# Work request
Your reply should set down word for word each line below from the one with "Screen dimensions: 800x600" through the final line, both included, but none of the pictures.

========================================

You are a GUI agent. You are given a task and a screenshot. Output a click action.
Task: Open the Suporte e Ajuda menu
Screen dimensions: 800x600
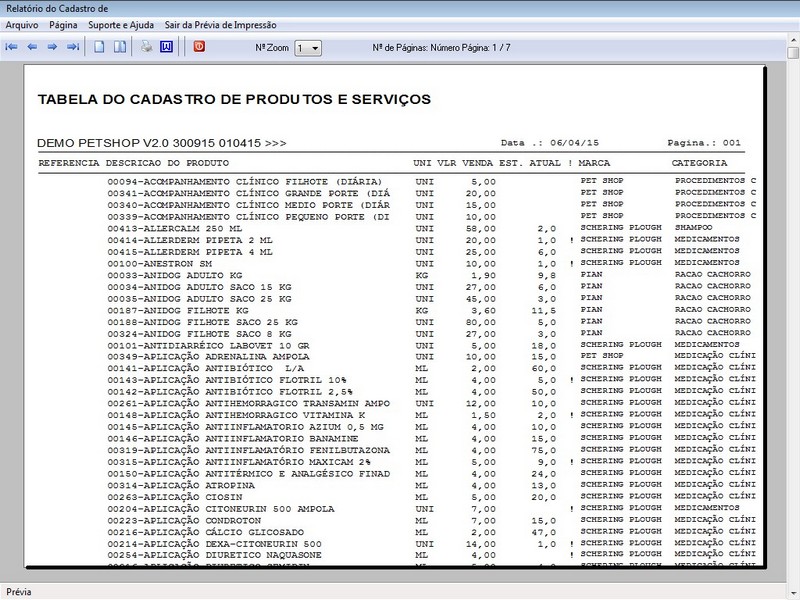[122, 24]
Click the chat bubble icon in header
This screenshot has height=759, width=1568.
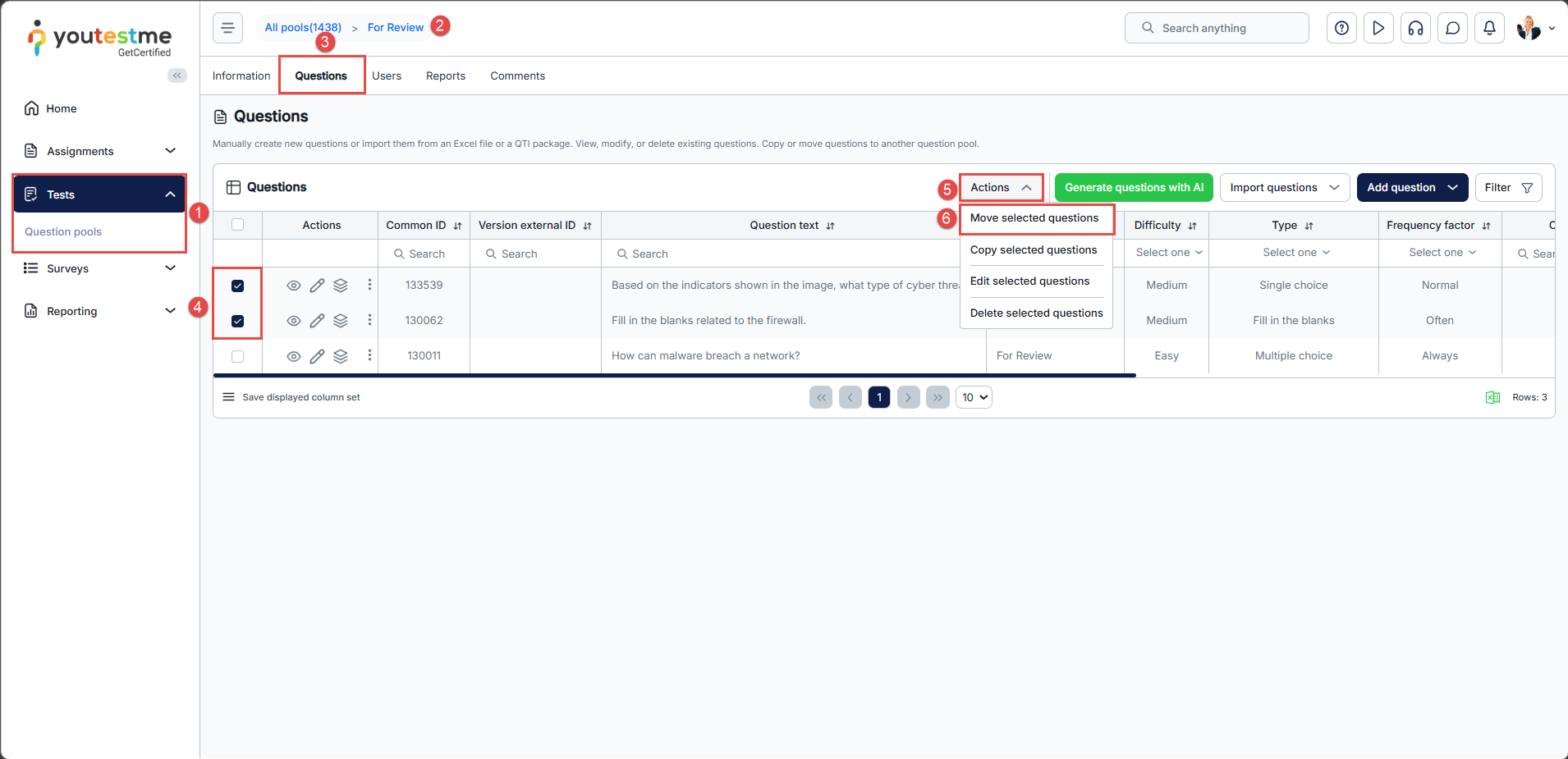1452,28
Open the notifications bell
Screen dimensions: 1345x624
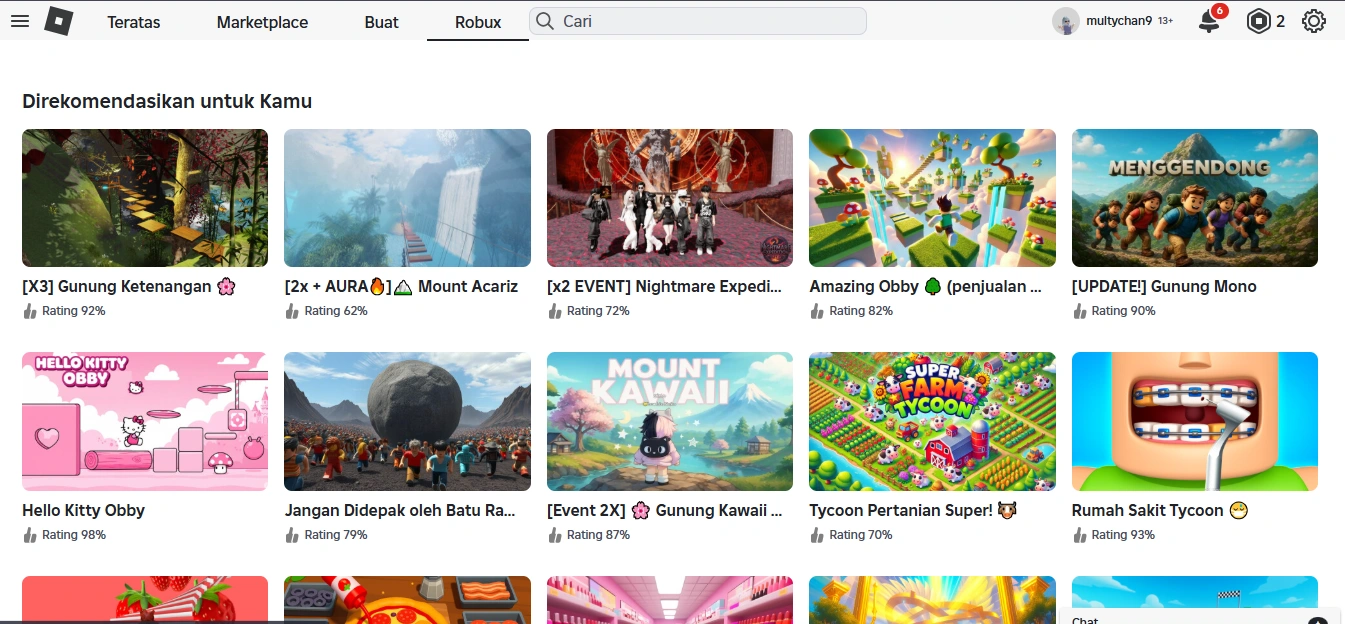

========================================

# Answer space
Screen dimensions: 800x600
[122, 24]
Click the chat bubble icon in header
This screenshot has height=759, width=1568.
1452,28
Open the notifications bell
Screen dimensions: 1345x624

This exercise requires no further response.